Texte à lire
------------------------------------------------------------------------

Tout sujet a donc affaire à la création : pour certains, la création est suppléance, sinthome ainsi que le construit Joyce comme mode possible de réparation afin de se maintenir dans une réalité commune. Pour les autres, symptôme pour le sujet névrosé comme condensateur de jouissance.La création  est alors  est  une réponse  particulière, singulière  du sujet face au mal  vivre  qui touche parfois l’homme au plus profond de son être. La question qui se pose à l’heure actuelle est la place que la société accorde à la pratique artistique, à la  production  créative.  En  effet, qu’est-ce  qui  régit  notre société ? c’est le  rendement,  le coût  de production, la baisse du chômage, l’hygiénisme, la guérison par tous les moyens mais le plus vite et le moins cher…et le sujet ?

------------------------------------------------------------------------

Données sources
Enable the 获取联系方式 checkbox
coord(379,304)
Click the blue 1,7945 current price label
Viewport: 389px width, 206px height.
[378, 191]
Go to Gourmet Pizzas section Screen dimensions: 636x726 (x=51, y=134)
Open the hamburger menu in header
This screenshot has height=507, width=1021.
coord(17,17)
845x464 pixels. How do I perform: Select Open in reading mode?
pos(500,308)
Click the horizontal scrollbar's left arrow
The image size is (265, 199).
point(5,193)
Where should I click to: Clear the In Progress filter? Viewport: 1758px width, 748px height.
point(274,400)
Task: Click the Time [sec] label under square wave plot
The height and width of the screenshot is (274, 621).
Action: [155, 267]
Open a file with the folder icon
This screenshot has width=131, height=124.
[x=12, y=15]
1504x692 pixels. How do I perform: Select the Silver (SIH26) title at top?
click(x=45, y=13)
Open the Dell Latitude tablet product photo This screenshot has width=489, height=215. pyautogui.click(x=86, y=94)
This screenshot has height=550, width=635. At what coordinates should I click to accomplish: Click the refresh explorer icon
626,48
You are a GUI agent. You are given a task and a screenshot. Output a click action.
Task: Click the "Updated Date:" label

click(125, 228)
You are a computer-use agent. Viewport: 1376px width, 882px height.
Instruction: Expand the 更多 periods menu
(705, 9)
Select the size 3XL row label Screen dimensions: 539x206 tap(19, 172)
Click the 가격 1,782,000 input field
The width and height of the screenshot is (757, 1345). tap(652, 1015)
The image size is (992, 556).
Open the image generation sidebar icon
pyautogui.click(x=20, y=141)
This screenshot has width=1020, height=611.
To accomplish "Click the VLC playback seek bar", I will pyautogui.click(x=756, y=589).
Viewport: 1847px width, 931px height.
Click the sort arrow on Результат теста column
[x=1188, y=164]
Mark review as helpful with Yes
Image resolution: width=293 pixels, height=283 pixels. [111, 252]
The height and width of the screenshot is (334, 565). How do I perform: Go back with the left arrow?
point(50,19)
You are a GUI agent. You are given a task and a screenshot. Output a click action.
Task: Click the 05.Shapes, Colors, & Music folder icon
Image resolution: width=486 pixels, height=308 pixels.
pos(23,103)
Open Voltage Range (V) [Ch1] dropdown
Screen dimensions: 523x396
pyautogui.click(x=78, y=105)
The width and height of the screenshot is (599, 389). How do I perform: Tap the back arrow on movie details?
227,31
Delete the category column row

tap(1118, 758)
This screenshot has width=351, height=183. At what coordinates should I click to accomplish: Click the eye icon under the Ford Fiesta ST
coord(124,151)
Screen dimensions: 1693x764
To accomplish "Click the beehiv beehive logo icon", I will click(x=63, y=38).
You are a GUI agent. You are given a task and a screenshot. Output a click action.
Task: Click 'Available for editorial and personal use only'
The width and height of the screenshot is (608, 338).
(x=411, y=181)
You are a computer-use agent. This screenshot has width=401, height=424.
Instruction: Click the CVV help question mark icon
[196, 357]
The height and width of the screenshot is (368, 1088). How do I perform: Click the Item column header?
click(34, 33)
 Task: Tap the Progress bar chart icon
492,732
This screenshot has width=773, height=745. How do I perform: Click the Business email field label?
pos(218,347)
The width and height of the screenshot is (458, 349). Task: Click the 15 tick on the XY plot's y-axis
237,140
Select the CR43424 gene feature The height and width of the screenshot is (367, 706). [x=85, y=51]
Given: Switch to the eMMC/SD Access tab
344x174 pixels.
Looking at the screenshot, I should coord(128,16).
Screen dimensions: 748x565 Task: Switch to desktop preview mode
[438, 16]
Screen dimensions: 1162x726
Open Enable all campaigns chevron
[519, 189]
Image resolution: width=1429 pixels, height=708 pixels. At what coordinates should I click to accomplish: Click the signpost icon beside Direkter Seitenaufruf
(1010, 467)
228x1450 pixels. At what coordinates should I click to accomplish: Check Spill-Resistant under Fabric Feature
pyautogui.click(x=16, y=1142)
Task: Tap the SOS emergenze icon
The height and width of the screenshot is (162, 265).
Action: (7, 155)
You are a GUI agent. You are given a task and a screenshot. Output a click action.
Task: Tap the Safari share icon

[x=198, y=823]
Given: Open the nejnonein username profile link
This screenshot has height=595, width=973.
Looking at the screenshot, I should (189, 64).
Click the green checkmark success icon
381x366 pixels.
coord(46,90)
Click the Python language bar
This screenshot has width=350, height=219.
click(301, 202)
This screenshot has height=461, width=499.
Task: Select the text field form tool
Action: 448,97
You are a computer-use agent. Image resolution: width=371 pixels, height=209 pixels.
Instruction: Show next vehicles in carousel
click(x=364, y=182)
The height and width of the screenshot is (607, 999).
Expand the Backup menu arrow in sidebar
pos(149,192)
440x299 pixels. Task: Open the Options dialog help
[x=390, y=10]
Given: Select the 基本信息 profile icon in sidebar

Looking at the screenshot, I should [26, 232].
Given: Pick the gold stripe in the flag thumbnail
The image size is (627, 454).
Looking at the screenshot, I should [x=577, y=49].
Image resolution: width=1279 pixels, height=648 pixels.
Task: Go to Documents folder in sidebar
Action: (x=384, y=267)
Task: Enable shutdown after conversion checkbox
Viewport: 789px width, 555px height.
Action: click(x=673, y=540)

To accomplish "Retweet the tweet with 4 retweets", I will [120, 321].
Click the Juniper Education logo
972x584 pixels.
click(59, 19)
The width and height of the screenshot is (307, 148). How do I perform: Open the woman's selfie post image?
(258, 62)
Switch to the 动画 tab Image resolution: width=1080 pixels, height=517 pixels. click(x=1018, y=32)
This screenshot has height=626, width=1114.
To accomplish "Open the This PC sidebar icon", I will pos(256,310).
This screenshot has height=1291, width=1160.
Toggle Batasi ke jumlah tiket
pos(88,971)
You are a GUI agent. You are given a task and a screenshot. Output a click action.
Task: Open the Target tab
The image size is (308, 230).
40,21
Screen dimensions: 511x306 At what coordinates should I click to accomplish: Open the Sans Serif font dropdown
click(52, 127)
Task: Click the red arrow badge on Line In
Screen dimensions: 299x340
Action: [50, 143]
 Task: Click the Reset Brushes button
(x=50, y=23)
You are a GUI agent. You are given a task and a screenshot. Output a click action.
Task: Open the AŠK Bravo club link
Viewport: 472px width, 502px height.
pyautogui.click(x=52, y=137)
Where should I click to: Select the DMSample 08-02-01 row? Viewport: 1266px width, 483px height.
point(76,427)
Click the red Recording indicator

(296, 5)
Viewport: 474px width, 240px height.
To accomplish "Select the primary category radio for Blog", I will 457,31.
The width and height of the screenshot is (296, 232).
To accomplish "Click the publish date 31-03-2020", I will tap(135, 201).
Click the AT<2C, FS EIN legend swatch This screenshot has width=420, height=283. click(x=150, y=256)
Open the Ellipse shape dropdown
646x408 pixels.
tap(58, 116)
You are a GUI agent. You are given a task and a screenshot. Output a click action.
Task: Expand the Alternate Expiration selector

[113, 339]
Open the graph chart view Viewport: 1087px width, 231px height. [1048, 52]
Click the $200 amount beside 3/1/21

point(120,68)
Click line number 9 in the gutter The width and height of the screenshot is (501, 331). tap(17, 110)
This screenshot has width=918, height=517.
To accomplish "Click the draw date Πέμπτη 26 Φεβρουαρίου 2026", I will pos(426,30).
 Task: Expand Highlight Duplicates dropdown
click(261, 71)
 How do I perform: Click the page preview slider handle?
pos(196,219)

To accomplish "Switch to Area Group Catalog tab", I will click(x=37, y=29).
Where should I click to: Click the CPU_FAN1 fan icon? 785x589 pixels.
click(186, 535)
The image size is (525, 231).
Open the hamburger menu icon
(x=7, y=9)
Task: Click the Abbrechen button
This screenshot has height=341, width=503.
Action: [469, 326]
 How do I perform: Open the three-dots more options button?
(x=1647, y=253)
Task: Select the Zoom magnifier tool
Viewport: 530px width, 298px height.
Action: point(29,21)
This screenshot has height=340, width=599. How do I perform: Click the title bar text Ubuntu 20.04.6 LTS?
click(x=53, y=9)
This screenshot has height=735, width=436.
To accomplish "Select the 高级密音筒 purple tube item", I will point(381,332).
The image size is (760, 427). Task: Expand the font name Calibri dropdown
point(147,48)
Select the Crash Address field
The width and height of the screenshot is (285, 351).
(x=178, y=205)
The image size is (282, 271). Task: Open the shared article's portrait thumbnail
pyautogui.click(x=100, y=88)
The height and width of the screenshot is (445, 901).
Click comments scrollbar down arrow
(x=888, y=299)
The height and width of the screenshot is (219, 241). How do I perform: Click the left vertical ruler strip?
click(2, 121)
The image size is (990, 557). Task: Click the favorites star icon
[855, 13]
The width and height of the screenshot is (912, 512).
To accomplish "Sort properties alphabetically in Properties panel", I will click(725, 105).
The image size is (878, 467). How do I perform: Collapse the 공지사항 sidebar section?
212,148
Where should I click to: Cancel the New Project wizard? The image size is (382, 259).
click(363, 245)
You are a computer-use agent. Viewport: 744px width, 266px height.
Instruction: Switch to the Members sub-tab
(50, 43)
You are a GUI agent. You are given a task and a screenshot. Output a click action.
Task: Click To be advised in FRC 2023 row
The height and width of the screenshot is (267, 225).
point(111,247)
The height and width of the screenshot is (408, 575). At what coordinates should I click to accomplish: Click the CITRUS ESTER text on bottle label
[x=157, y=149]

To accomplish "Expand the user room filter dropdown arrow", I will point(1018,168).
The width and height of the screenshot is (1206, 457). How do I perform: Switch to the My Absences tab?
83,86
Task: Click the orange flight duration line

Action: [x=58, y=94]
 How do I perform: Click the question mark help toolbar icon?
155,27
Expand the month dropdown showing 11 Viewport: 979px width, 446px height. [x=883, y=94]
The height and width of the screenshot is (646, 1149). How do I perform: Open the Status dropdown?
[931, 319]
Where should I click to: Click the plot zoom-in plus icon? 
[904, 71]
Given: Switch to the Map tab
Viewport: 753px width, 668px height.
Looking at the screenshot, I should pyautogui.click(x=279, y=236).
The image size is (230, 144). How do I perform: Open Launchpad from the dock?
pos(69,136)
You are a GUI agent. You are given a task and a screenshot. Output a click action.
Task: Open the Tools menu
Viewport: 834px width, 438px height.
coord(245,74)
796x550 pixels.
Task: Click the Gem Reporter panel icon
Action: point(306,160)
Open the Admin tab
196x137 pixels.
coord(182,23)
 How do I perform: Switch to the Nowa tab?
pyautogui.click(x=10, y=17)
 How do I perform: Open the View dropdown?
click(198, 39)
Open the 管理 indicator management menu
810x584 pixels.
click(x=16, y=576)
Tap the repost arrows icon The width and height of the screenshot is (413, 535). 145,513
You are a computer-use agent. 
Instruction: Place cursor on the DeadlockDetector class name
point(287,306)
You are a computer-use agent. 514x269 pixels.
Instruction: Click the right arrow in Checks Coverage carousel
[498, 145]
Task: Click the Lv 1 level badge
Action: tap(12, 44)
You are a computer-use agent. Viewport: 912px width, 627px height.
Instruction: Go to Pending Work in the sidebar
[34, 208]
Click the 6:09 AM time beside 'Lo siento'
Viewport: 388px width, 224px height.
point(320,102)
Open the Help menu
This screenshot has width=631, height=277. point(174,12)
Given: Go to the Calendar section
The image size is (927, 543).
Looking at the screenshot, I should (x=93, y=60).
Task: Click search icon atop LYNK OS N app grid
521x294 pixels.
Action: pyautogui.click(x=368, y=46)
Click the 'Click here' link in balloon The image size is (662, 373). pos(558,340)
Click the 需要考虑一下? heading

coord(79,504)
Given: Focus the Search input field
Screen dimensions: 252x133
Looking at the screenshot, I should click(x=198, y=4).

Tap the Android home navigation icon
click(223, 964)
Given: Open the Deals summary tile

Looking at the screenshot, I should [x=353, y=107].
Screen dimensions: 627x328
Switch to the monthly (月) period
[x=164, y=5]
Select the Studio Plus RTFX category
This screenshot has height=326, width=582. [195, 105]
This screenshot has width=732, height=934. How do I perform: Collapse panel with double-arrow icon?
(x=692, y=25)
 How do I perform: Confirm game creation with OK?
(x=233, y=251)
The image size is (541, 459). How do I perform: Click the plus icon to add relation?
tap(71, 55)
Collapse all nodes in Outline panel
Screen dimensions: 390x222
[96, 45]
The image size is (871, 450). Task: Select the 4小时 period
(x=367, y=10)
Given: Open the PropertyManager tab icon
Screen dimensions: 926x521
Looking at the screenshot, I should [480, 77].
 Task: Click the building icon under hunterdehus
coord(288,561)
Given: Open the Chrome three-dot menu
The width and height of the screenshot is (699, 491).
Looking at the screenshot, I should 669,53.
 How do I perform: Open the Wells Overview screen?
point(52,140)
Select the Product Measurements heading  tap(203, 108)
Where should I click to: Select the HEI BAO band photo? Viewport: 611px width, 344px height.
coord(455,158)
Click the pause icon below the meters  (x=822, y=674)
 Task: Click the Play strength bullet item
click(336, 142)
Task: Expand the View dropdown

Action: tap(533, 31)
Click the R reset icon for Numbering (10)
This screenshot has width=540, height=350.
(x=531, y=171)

------------------------------------------------------------------------

Reprenez, s'il vous plaît, le texte sur la création et la place que lui accorde la société en le poursuivant après sa dernière phrase.

Zone de réponse
Les mesures actuelles veulent évaluer pour pouvoir bien contrôler ; mais le sujet avec son mal être, ses questionnements, ne peut ni être évalué, ni rentré dans des petites cases. Les institutions créent des ateliers, soit, c’est très bien mais dans quel but ? dans celui de guérir le patient ou de revaloriser le chômeurs, le Rmiste pour le renvoyer le plus vite sur le marché du travail.
Non le sujet n’est pas un produit de production, c’est un sujet désirant, souffrant parfois au plus profond de son être.

Alors  essayons  de  notre côté  de  laisser  libre  les  inventions  du sujet  afin de  lui redonner  toute sa dignité.